■ TASK DESCRIPTION:
Down to the final line, print the records again exactly.
◆ ◆ ◆ ◆
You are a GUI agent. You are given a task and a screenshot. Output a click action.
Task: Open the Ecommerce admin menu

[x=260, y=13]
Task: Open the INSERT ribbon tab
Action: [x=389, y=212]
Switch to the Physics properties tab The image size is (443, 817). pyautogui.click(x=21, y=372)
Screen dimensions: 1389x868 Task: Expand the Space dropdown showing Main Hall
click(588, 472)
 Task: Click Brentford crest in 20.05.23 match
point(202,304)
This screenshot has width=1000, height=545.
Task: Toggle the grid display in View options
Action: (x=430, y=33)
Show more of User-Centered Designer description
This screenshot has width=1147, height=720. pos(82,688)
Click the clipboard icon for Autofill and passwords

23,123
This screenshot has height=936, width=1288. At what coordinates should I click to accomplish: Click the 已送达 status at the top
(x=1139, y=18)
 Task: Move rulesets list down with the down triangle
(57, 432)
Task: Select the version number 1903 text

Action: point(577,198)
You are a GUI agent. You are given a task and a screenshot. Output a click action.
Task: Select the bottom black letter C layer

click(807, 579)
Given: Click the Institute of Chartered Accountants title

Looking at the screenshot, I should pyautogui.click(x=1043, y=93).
◆ ◆ ◆ ◆
■ OUTPUT FOR THIS TASK:
You are a GUI agent. You are given a task and a screenshot. Output a click action.
Task: Open the Ecommerce admin menu

[x=260, y=13]
Task: Open the INSERT ribbon tab
Action: [x=389, y=212]
Switch to the Physics properties tab The image size is (443, 817). pyautogui.click(x=21, y=372)
Screen dimensions: 1389x868 Task: Expand the Space dropdown showing Main Hall
click(588, 472)
 Task: Click Brentford crest in 20.05.23 match
point(202,304)
This screenshot has width=1000, height=545.
Task: Toggle the grid display in View options
Action: (x=430, y=33)
Show more of User-Centered Designer description
This screenshot has width=1147, height=720. pos(82,688)
Click the clipboard icon for Autofill and passwords

23,123
This screenshot has height=936, width=1288. At what coordinates should I click to accomplish: Click the 已送达 status at the top
(x=1139, y=18)
 Task: Move rulesets list down with the down triangle
(57, 432)
Task: Select the version number 1903 text

Action: point(577,198)
You are a GUI agent. You are given a task and a screenshot. Output a click action.
Task: Select the bottom black letter C layer

click(807, 579)
Given: Click the Institute of Chartered Accountants title

Looking at the screenshot, I should pyautogui.click(x=1043, y=93).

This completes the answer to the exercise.